Not long afterward, he was called up for service with a military intelligence unit that specialized in code-breaking. He demonstrated a remarkable aptitude for the work. Surprisingly, the secret lay not in his well-developed mathematical skills, but rather in his sensitive understanding of human nature and his ability to visualize and handle people—at a distance. It had to be at a distance. Something in him did not trust his ability to act directly. Like the Wizard of Oz, Yuri Vyshinsky was at his best hidden behind a curtain.

Eventually declining party membership, he advanced no further and was released at the war’s end.

Not long afterward he completed his degree and took a teaching position. Outside of the classroom, he was sought as a counselor by his students. Once again the shy physicist resumed his pattern of sowing seeds, as he called them, “of doubt and truth.”

By the ’Fifties, his brother Pyotr had risen to an important position in the Soviet submarine service. Pyotr’s influence brought Yuri an assignment to Lomonosov State University in Moscow, and secondarily won him tenancy in a communal apartment, a coveted privilege.

At Lomonosov, Yuri Vyshinsky’s students nicknamed him—with some warmth—krolik, the puppet, for his airy, disjointed mannerisms. They hypothesized that a stiff wind would tangle his strings and would send their professor flapping all the way to Gorky Park. The sobriquet held some truth, but would have been more accurate had it been the puppet maker, because his “sowing” was taking on more active aspects. Like a puppet maker, he created and inspired; but his was a gentle puppetry that guided, rather than controlled, the steps of his adopted charges. His method of pressing his dissension from behind a curtain was well suited for survival in the Soviet system.
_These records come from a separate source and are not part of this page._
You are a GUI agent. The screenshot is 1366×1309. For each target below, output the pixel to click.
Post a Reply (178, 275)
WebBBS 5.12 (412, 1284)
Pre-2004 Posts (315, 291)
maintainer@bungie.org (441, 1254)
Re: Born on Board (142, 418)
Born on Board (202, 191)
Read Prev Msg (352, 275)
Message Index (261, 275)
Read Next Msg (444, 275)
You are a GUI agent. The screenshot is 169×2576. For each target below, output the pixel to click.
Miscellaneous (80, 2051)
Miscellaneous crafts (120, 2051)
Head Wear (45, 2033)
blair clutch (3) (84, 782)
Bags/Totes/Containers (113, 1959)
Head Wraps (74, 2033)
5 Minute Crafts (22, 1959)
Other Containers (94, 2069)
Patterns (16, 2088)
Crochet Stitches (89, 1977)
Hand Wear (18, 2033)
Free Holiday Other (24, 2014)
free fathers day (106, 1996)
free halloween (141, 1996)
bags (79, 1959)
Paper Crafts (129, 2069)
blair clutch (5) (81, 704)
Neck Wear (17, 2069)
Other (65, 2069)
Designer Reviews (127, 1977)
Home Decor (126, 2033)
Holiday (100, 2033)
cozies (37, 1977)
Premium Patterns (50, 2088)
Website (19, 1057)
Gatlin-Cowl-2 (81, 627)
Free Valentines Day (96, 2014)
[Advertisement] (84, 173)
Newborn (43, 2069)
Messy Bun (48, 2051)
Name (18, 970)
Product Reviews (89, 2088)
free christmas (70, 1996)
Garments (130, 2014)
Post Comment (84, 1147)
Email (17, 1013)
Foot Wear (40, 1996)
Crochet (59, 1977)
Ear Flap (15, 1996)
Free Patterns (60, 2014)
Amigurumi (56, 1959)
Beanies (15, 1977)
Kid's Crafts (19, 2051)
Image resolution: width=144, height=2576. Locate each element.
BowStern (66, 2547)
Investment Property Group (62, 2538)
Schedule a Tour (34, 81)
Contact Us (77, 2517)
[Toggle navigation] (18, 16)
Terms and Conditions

By the mid-sixties, Yuri Vyshinsky had in his invisible way contributed to establishing the samizdat, the secret self-publishing network. Years later his brother Pyotr, now a captain, first rank, in the Baltic Fleet, came to him.

“There is no appropriate way I can think of, my brother, to convey the feeling of dying by millimeters. I am dying. Radiation sickness is now the official professional ailment of the Soviet submarine service. Through diligent application and loyal service in boats designed without people in mind, I have become an official casualty.”

He sighed with resignation. “When the choice is between the people and the state’s objectives, the people always pay for those objectives with their lives. The final joke is, the state’s objectives are never met anyway.”

Yuri, reticent as ever, spoke slowly. “You must leave the Soviet Union. You must get medical help. After Chernobyl it would appear the only reliable radiation-sickness treatment is to be found in the West.”